Mitt Romney's campaign didn't show any signs of easing off its attacks against President Obama's remark that the private sector economy was "doing fine."
Eric Fehrnstrom, a senior adviser to the Romney campaign, continued Monday to hammer the president for comments he made during a Friday morning press conference at the White House.
Romney and GOP supporters have latched on to Obama's statement, arguing that the president has mishandled the economy and is "out of touch" with voters.
"The private sector is doing fine. Where we’re seeing weaknesses in our economy have to do with state and local government," Obama said Friday before calling reporters in to walk back his earlier comments.
Fehrnstrom argued that if the president thinks the private sector is "doing fine," he won't take the steps needed to lead an economic recovery.
"The first rule of a turnaround is to recognize the magnitude of the problem you're facing," he said.
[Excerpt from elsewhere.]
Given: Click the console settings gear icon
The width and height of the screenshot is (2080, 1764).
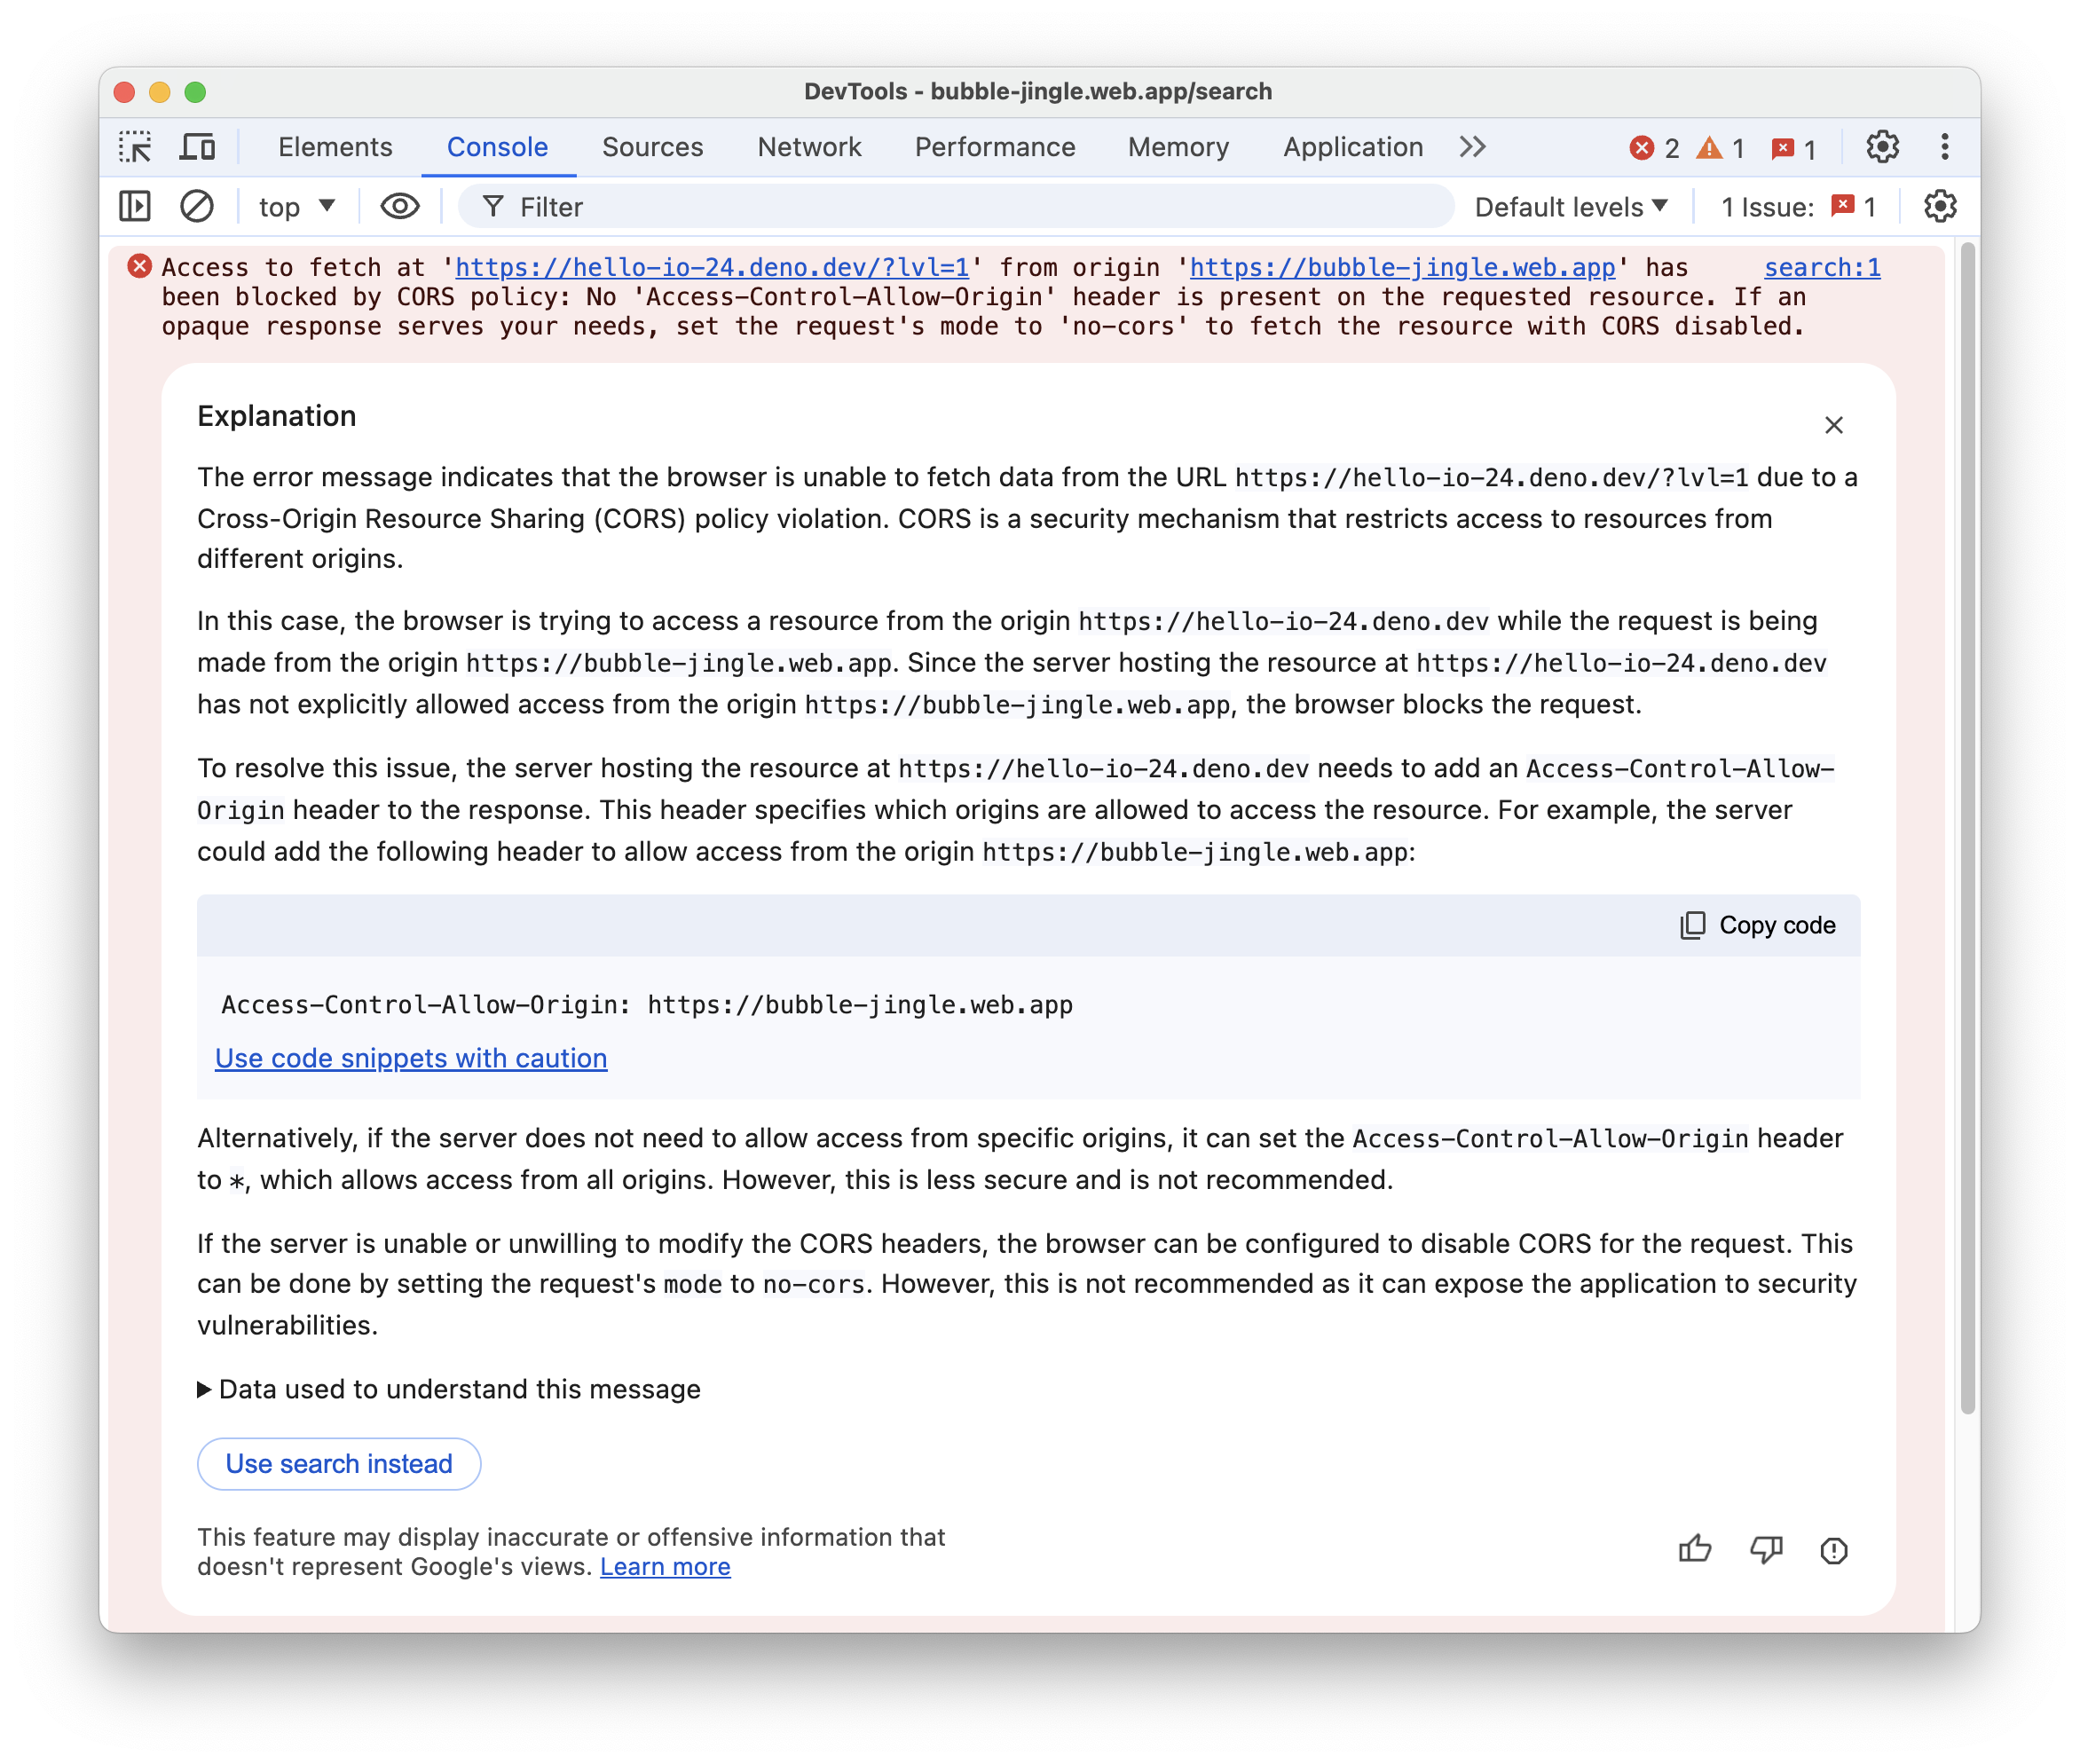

Fehrnstrom also offered a response to criticism from Democrats who have criticized Romney for saying the country doesn't need more firemen, policemen and teachers.
Obama says “we need more firemen, more policemen, more teachers,” Romney said at a campaign stop Friday in Iowa. “Did he not get the message in Wisconsin? The American people did. It's time for us to cut back on government.”
When pressed on Romney's comments, Fehrnstrom pivoted to portray Obama as contradictory on public-sector support.
"Of course Mitt Romney respects the job that teachers do and firefighters and policemen, but it was just a month ago that President Obama was bragging about the fact that he has shrunk government employment. Now he's suggesting that increasing the levels of government employment is going to lead us out of these economic problems," he said.
During a speech on the economy at the State University of New York at Albany on May 8, Obama cited a reduction in government jobs under his administration, while pointing out that previous Republican presidents had compensated for national unemployment by bolstering government hiring.
Fehrnstrom went on to contrast what he believes is Obama's economic philosophy with that of Romney's.
"Barack Obama apparently feels you raise taxes, you borrow money, you give those funds to local governments and let them increase the level of public employment. ... Mitt Romney believes that the way to create the recovery is to unleash the power of the private sector," he added.